▶ **Work to do**
Count the lines below that contain the string "Where", with case counting, and give only the number.

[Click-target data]
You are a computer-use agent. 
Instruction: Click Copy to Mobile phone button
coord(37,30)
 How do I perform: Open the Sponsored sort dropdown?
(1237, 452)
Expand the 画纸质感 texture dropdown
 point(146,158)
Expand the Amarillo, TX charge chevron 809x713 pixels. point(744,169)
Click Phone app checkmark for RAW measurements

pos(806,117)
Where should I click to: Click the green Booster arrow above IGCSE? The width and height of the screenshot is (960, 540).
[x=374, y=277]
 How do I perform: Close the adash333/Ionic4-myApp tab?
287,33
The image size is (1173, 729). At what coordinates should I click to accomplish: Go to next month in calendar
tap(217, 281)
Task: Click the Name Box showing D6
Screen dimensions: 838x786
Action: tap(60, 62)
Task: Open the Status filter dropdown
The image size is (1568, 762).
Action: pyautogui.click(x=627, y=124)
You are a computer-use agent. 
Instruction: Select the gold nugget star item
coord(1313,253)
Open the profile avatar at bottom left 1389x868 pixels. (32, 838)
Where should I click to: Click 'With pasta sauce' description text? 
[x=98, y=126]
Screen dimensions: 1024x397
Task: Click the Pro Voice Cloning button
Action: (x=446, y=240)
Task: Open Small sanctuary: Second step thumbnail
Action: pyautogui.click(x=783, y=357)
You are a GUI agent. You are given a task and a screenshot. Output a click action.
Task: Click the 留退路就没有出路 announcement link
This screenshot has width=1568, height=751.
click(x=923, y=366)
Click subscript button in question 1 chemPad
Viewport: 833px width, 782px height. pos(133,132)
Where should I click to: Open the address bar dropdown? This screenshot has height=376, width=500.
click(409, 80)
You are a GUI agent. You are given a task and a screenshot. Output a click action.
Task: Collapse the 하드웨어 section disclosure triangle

▶ **Answer below**
3